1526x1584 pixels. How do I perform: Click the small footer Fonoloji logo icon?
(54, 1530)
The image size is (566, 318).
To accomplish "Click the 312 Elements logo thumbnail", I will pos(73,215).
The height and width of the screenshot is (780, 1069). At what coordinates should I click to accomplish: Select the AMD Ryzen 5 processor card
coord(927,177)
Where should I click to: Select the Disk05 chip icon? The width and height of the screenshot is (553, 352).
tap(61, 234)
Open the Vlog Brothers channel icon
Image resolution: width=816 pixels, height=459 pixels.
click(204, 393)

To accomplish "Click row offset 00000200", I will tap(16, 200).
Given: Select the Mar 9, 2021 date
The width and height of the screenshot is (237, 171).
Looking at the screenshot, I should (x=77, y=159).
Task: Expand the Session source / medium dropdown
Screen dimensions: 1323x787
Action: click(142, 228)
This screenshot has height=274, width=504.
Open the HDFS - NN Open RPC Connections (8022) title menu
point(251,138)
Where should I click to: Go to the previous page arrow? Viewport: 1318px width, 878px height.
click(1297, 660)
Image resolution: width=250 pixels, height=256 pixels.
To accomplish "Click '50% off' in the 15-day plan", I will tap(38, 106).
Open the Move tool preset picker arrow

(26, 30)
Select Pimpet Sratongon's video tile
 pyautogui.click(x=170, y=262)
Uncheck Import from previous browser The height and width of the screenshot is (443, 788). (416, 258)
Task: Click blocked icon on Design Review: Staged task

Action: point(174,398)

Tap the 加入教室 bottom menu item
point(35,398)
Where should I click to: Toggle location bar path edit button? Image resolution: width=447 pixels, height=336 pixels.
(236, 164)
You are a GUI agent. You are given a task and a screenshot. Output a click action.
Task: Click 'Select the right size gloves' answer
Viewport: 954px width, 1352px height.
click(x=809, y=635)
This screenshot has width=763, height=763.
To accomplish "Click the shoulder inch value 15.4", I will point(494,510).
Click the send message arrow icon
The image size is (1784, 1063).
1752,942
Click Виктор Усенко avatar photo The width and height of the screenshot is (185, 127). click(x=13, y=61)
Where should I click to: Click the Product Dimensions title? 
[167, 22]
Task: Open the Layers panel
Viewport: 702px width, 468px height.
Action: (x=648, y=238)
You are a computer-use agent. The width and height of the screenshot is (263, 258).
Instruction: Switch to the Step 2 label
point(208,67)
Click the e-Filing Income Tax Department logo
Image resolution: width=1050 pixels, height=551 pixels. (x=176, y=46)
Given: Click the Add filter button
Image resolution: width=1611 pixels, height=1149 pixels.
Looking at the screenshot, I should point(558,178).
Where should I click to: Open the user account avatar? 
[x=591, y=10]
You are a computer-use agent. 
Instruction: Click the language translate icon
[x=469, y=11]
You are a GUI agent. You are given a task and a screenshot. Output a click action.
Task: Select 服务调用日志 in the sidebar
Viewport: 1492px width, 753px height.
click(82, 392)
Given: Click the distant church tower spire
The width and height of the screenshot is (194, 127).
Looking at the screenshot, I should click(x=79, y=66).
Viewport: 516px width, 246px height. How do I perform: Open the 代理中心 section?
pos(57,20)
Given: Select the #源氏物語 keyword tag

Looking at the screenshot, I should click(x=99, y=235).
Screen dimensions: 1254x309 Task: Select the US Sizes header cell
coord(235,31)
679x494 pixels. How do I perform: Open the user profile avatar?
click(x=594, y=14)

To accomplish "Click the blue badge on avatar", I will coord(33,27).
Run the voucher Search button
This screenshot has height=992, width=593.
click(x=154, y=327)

## EXERCISE OBJECTIVE:
Lay out the records from the line with "Given: Click the Add filter button" up to and including the line with "Looking at the screenshot, I should click(x=79, y=66)." as a two-column CSV headed input and output. Give one row per record, with its text in the input field and its answer in the output field, each field quoted and with line breaks turned into spaces.

## EXERCISE RESPONSE:
input,output
"Given: Click the Add filter button Image resolution: width=1611 pixels, height=1149 pixels.","Looking at the screenshot, I should point(558,178)."
"Where should I click to: Open the user account avatar?","[x=591, y=10]"
"You are a computer-use agent. Instruction: Click the language translate icon","[x=469, y=11]"
"You are a GUI agent. You are given a task and a screenshot. Output a click action. Task: Select 服务调用日志 in the sidebar Viewport: 1492px width, 753px height.","click(82, 392)"
"Given: Click the distant church tower spire The width and height of the screenshot is (194, 127).","Looking at the screenshot, I should click(x=79, y=66)."